A. V. V. : Ma collection, c'est pas seulement des meubles. Ce sont des objets que j'ai trouvés en Égypte, au Maroc, en Asie, en Amérique latine et du Nord, parce que j'ai été fasciné et pas parce que ça comble le trou que j'ai dans la collection. Non, c'était d'abord tomber amoureux d’eux, vraiment être curieux. Ce sont beaucoup des objets ethnologiques, pas juste des sculptures, de la peinture. Ce sont beaucoup de tissus, de kimonos et, finalement, ils vont très bien pour raconter, dans les expositions, l’environnement des chefs-d’œuvre qui sont montrés, utilisés. Pour ce voyage des objets, il faut revenir à ma mère qui, une fois divorcée, a épousé un baron de Munshausen. Toute ma jeunesse, c’était avec ce père qui n'a pas arrêté de raconter des histoires comme son arrière-arrière-grand-père… C'était un homme très cultivé, qui connaissait le grec l'ancien, qui pouvait donner des conférences sans avoir rien préparé, mais excellentes. C’était un mixte d’humour, de voyages, d’histoires, même s’il n’a pas trop voyagé, seulement et surtout en France pour les vacances… Pour moi, dès qu'on regarde ma collection, on voit presque tous les pays se présenter avec quelques objets. Jules Vernes, c’est comme Munshausen, c'est la même chose : des rêves, pour rire et pour s'amuser. Au XIX^ème^ siècle, il y a des gravures excellentes les concernant, surtout en France – j'ai tous les livres du dix-neuvième siècle de Munshausen– et après c’était dans le monde entier, et c'est amusant.
Mathias [Schwartz-Clauss], qui a travaillé avec moi tout le temps au Vitra Design Museum, améliore et perfectionne la façon de concevoir des expositions. Il prend position, et il ne fait pas seulement de la documentation : il donne ses idées d’une façon très humaine, compréhensible pour tout le monde. C'était déjà l'intention au Vitra Design Museum : je ne fais pas des expositions que pour les experts, qui connaissent déjà la moitié ou 45 % de ce que l’on va montrer. On fait des expositions pour les gens qui n’ont jamais rien entendu sur le sujet, sinon je peux pas capter le grand public. Lui, il a trouvé ce titre-là [Tour du monde en 80 objets] car nous avions eu une grande exposition, à Turin, pour la fondation Agnelli de Fiat et, à ce moment, il s’agissait de L’Aventure des objets… Probablement que mon père a eu une certaine influence sur tout cela même si, de temps en temps, on ne voulait plus le suivre dans ces histoires de Munshausen.

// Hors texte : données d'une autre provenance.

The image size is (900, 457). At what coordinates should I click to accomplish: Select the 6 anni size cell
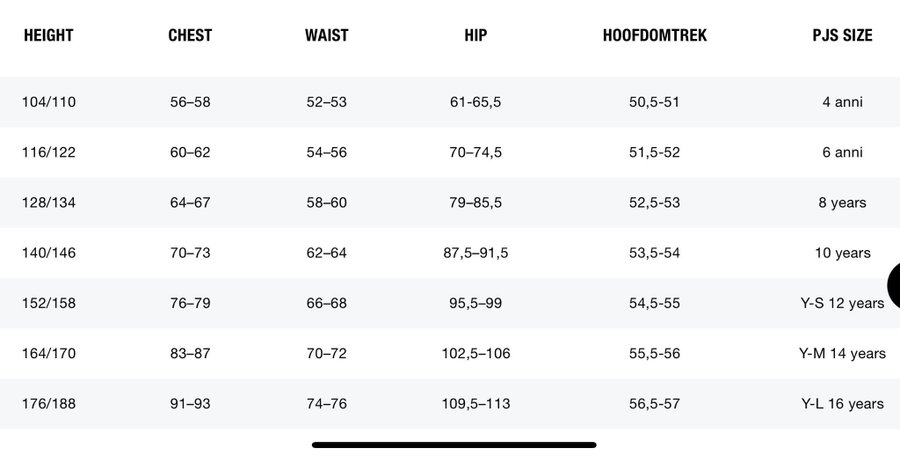tap(842, 152)
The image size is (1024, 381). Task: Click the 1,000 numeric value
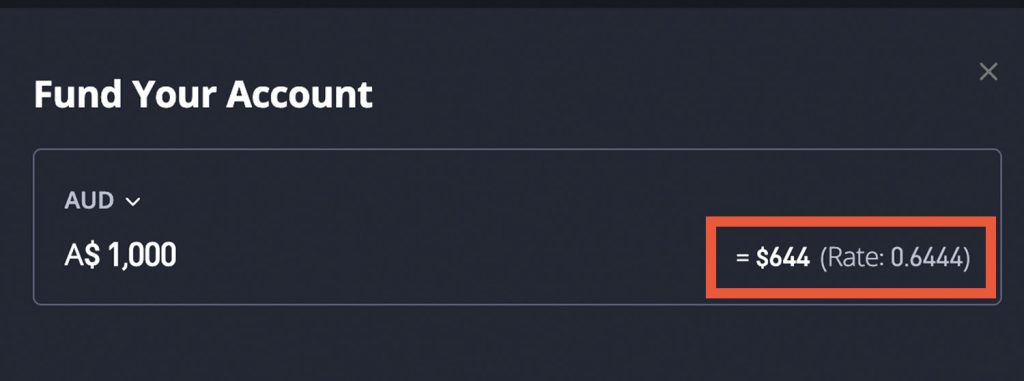pyautogui.click(x=142, y=256)
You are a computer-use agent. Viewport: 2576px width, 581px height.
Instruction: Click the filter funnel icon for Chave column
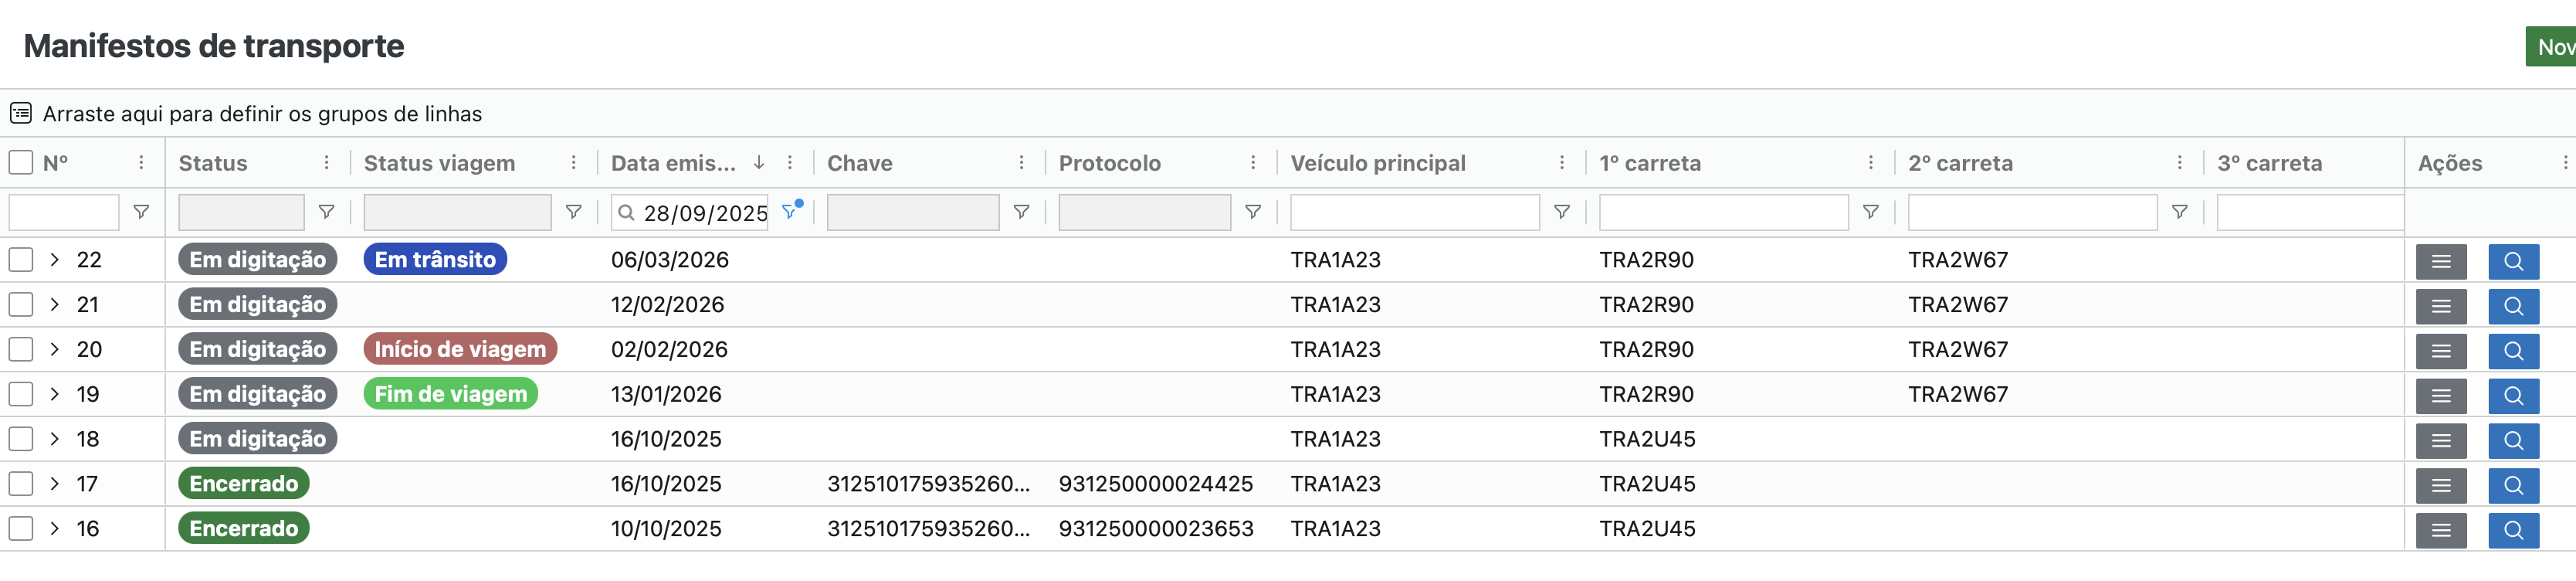click(x=1021, y=212)
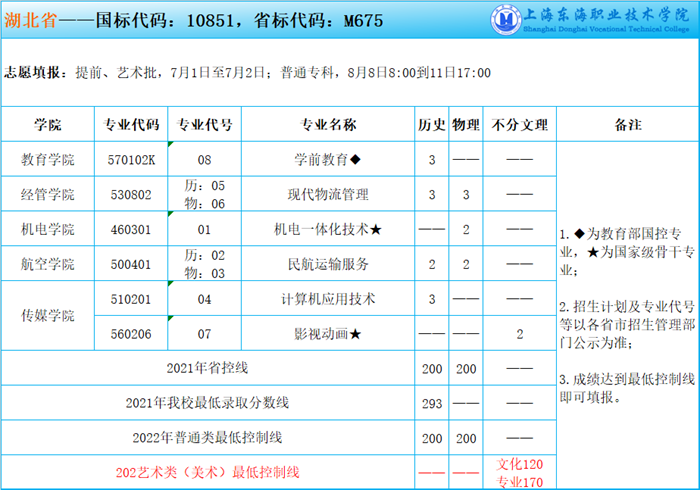Click the red 艺术类（美术）最低控制线 label
Screen dimensions: 700x490
click(x=208, y=471)
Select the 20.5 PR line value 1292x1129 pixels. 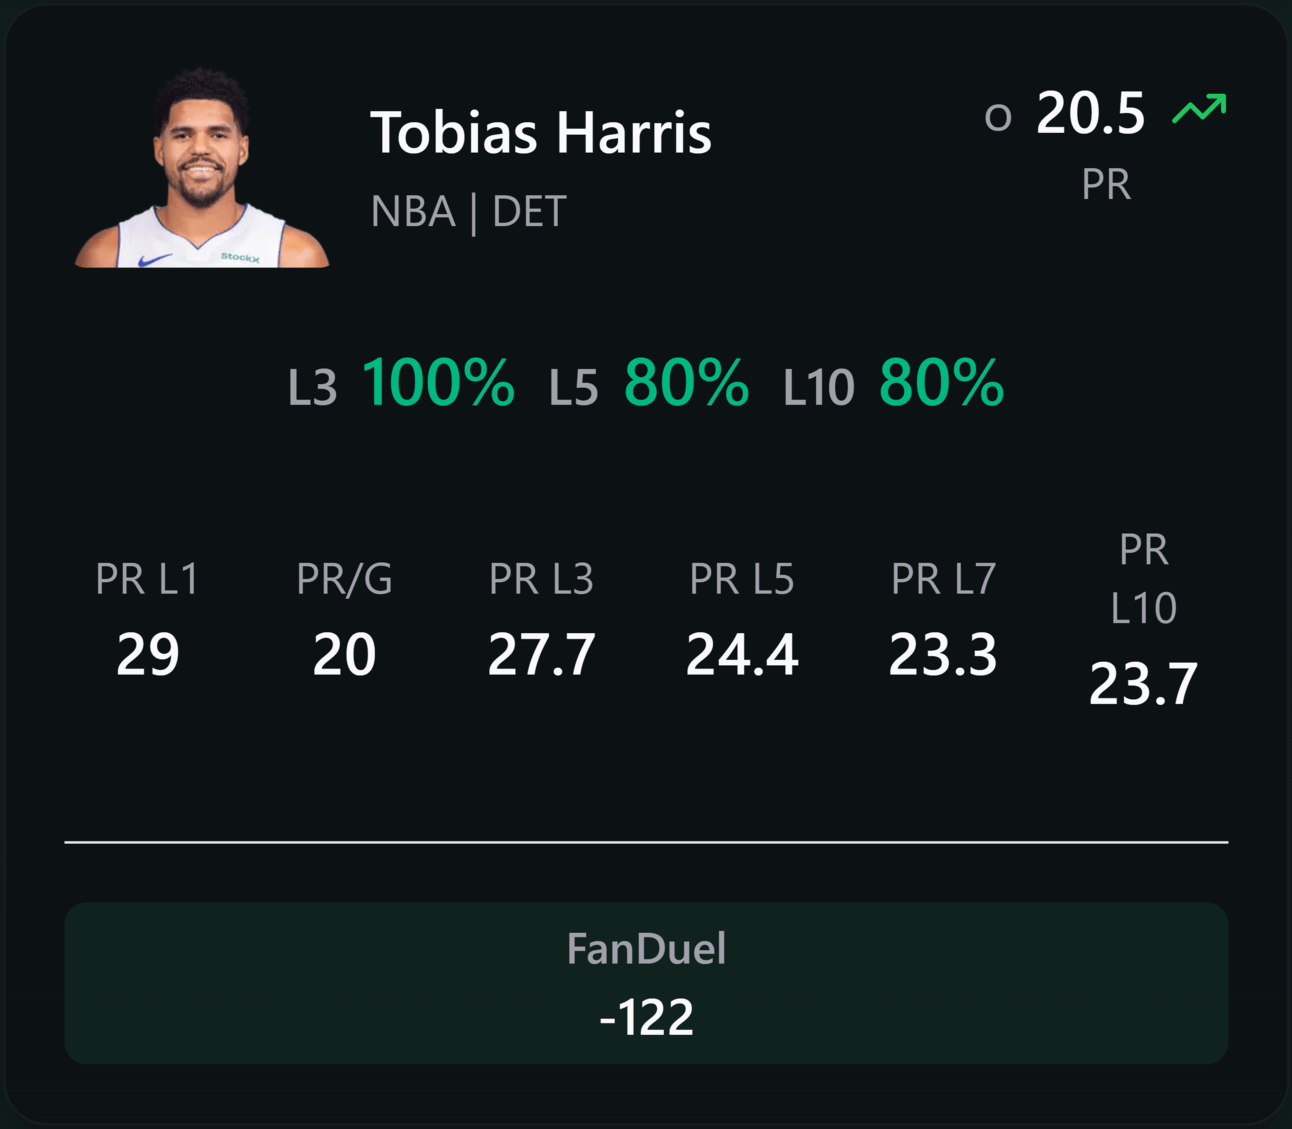(1090, 112)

Les voyages et les rêves, la fascination pour les autres cultures, tout ça, c'était très très important pour moi.
C. C-R : Finalement, ces expositions, à Boisbuchet, elles résultent évidemment d'une collection, d'une vie, d’une curiosité pour les choses, d'une volonté de rendre accessibles les objets et la culture, et aussi d’un partenariat avec Mathias Schwartz-Clauss. On a l'impression que ces expositions naissent d’un dialogue entre cette vie, cette collection et son regard à lui.
A. V. V. : Certainement ! Dès que je propose quelque chose, il va tout de suite répondre avec le contraire. Mais ne n’est pas ennuyeux, car cela vous force à penser qu’il y a peut-être quelques points corrects et, après quelques minutes, je commence à voir de façon plus critique mes idées. S’il ne peut pas me convaincre, je reste avec mes idées, mais c’est un dialogue très profitable.
C. C-R : si on en vient maintenant donc au domaine de Boisbuchet, il faut quand même expliquer que c'est un domaine agricole de 250 hectares qui comporte un ancien moulin actuellement transformé en café et guichet d'accueil, des ateliers entièrement équipés pour fabriquer des choses, des bâtiments de ferme, des lieux d'habitation plus contemporains, un château où se tiennent les expositions, une maison d'hôtes japonaise de 1860, un édifice au bord du lac et une salle de conférence de tout et conçu par Simon Vélez… Il me semble qu’une des spécificités du lieu tient à ce que le design ne s'arrête pas à l'exposition qui est organisée dans une salle, mais qu’il fait le lien entre tous ces éléments. Êtes-vous s’accord cela ?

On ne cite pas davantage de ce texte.